Souvenirs : la voix des Jeunes Talents au Petit Palais
L’association Jeunes Talents, dont le président Philippe Hersant vient de créer Les Éclairs à l’Opéra Comique, accueille le récital de la soprano Chloé Jacob (membre du trio L’Heure Exquise) et du pianiste Rodolphe Lospied dans le cadre coquet de l’auditorium du Petit Palais. Auditionnés en 2019 et empêchés par la crise sanitaire, c’est avec une émotion palpable et un plaisir évident que les deux jeunes artistes présentent enfin au public leur programme de Lieder, mélodies et chansons. Savamment articulées autour du thème des “Souvenirs”, titre du récital, les pièces traversent les âges de la vie, de la nostalgie et l’espièglerie enfantines aux langueurs des amants-compositeurs, en passant par les premiers émois adolescents.
Chloé Jacob montre son aisance à naviguer entre les langues : espagnol, allemand, russe, français et tchèque sont traités avec la même attention à la diction et une précision remarquable des consonnes. Le voyage à travers l’Europe et les instants de vie permet à la soprano de déployer une large palette expressive : l’innocence insolente de l’enfant de “Die wandelnde Glocke” (La cloche baladeuse, Schumann) contraste avec l’intensité émotionnelle et dramatique des “Nochi Bezumnie” (Nuits de délire) de Tchaïkovski.
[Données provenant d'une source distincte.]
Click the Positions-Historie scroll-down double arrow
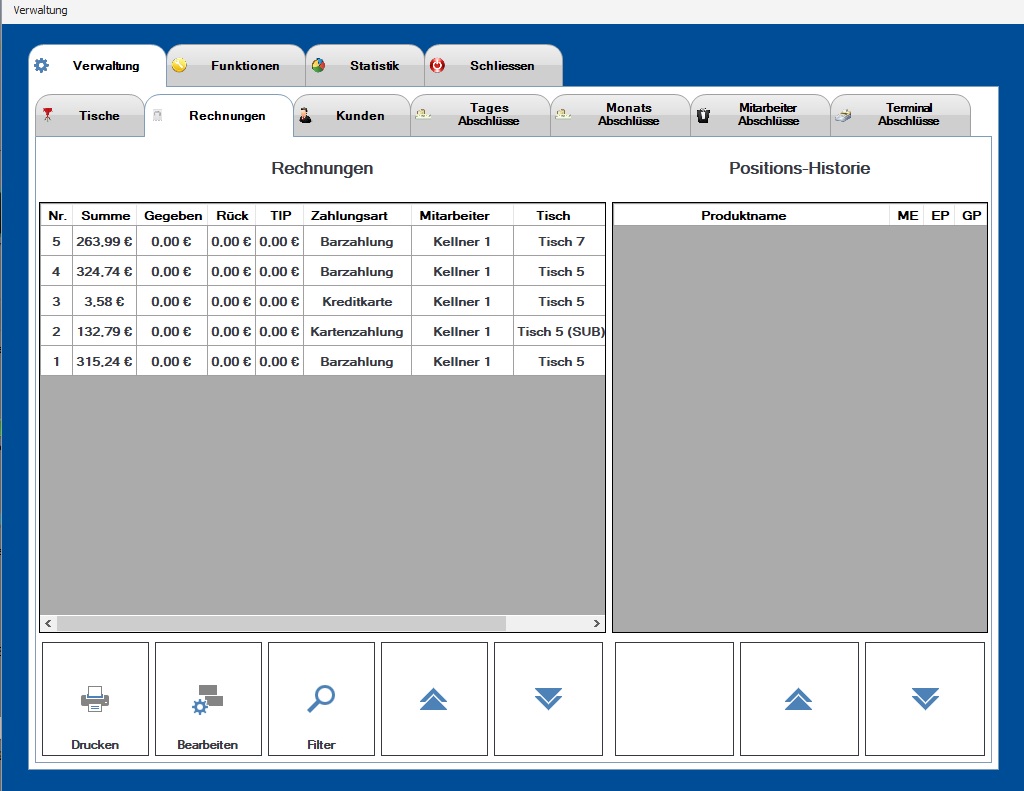This screenshot has height=791, width=1024. (924, 699)
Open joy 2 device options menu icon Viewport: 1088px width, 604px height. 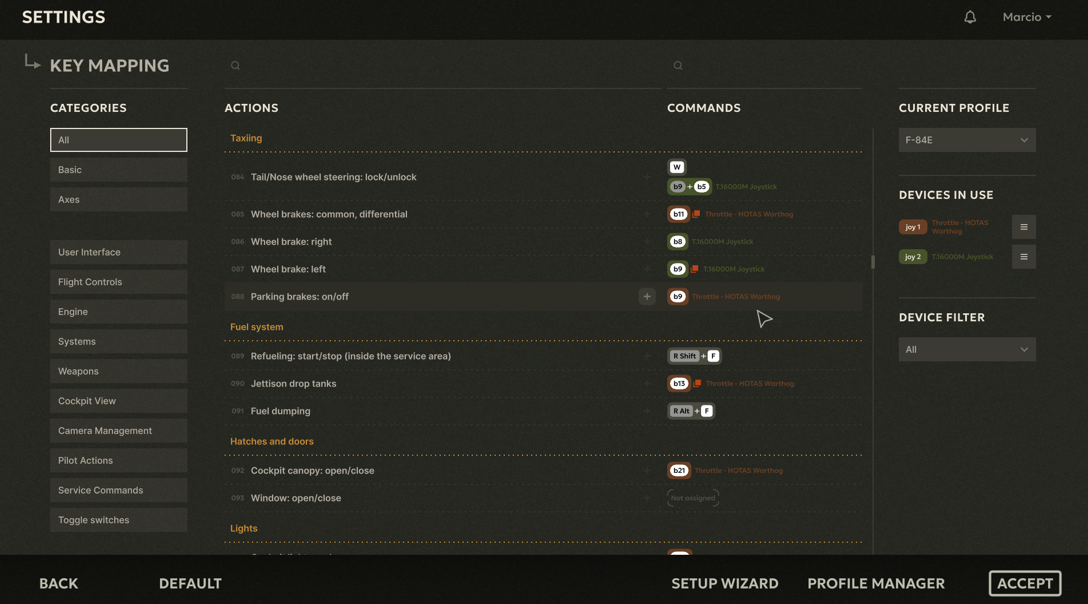(1023, 257)
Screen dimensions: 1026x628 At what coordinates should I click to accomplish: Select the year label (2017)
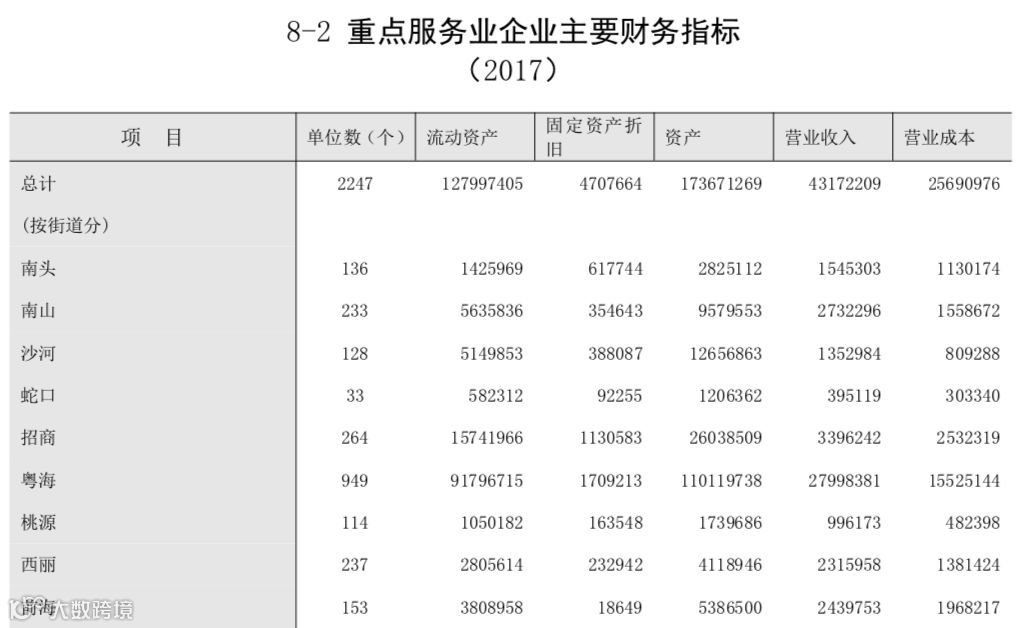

Elle s’amuse dans les légèretés du récit du baiser manqué de Victor Hugo (La Coccinelle de Bizet) avec un “j’aurais dû” final à la fois drôle et touchant. Dotée d’un timbre particulièrement riche et puissant, elle est à son aise dans une vocalité généreuse qu’elle accompagne d’une gestuelle démonstrative, oubliant parfois les nuances dramatiques et l’intériorité dans certaines partitions. Sa voix révèle son ampleur chatoyante dans le registre médium avec de beaux passages en poitrine et des aigus étoffés.
Le récital est parsemé de présentations que la chanteuse propose pour éclairer les morceaux et leur place dans les pérégrinations du programme. Les imaginaires dépeints sont convoqués par la complicité musicale avec le pianiste Rodolphe Lospied qui à son tour, propose deux Rêveries (Schumann et Debussy) où il déploie son habileté à esquisser les paysages intérieurs.
Le public revient enchanté de son voyage et si bien inspiré qu’une petite fille fredonne quelques notes sous la voix de la soprano, transportée par le Morgen! de Strauss.